Work required -> Which lines of the entries below contain the string "computer"? Copy each one.

-=-=-=-=-

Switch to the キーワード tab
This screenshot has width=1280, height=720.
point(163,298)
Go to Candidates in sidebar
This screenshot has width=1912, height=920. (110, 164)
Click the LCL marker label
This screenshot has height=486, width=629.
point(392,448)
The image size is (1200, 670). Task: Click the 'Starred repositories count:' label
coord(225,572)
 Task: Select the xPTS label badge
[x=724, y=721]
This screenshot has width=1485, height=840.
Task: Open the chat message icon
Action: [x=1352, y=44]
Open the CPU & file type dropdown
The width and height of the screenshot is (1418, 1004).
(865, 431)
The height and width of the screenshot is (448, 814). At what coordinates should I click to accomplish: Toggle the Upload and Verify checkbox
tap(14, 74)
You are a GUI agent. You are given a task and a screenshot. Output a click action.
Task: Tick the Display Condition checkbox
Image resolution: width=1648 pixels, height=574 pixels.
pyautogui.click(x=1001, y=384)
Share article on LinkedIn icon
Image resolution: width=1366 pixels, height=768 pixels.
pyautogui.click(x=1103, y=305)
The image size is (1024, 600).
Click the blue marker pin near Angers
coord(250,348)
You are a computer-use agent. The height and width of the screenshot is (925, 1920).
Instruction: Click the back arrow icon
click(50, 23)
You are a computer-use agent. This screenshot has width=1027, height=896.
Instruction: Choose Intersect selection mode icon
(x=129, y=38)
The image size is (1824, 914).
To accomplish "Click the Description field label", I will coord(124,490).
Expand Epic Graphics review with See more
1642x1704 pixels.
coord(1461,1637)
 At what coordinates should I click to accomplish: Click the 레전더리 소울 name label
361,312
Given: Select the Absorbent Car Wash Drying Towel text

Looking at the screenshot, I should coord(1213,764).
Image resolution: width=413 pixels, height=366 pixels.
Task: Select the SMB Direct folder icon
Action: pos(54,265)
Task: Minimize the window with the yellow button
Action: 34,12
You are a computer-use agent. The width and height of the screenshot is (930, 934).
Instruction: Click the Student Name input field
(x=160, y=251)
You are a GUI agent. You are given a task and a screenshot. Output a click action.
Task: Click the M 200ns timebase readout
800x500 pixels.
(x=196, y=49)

-=-=-=-=-

Result of the exercise ->
You are a computer-use agent. The height and width of the screenshot is (925, 1920).
You are a computer-use agent. This screenshot has width=1027, height=896.
You are a computer-use agent. The width and height of the screenshot is (930, 934).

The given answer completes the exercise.